We have to answer a lot more queries each week than the week before, so there's a fair bit of work involved in keeping up with that growth in demand. At the same time, a lot of our work goes into helping people understand how to run their own caching resolvers, as you guys do, and making those leak as little query data as possible out to us or other recursive resolver operators, and from the outreach we've done and people we've talked with, it seems like that's actually going really well, so the queries we actually see are dwarfed by those which get answered locally, out of people's own caches, so that's a huge success.

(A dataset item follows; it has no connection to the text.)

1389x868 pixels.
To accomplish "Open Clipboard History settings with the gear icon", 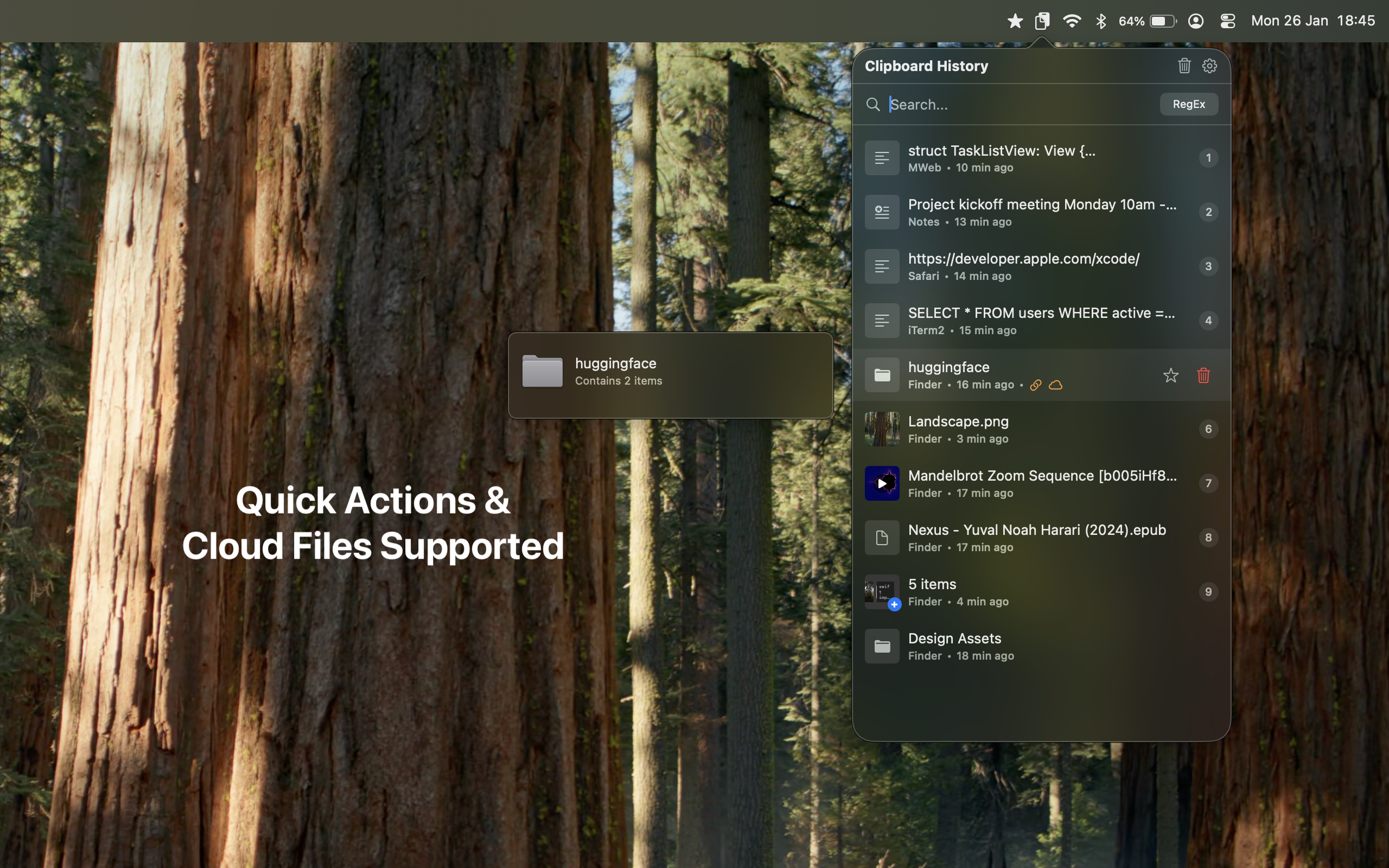I will pyautogui.click(x=1210, y=66).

Anyway, long answer to say that it's great if you're seeing performance improvements. If you're seeing performance problems, I'd always encourage you to send a traceroute to support@quad9.net, and our folks will do their very best to get you an answer. If you don't get an answer promptly, like as not it's because we've tracked the problem down to an external network and we're waiting for them to change something, or we've tracked the problem down to a performance bottleneck in the scale of our own server clusters, and we're trying to arrange logistics to get more servers to the location you're hitting. In any event, we could certainly do better on keeping people apprised of where things stand, and you have my apologies for any failings there. I can tell you that we're getting a lot more done over time, that our people are working their asses off, and that we've got as many people working on all this as our donors can pay for.

So, again, it's all a big volunteer project, so if you're able to let us know when something's going wrong, and be patient with us until we can get it fixed, it'll continue getting better. If you've got corporate resources that you can throw at it, we'd love to have you join the many donors who are keeping it all paid for, but we're getting by with what we get right now, too, so there's no funding crisis to be addressed or anything. And there are lots of other really good volunteer open-source projects that need support at least as much as we do.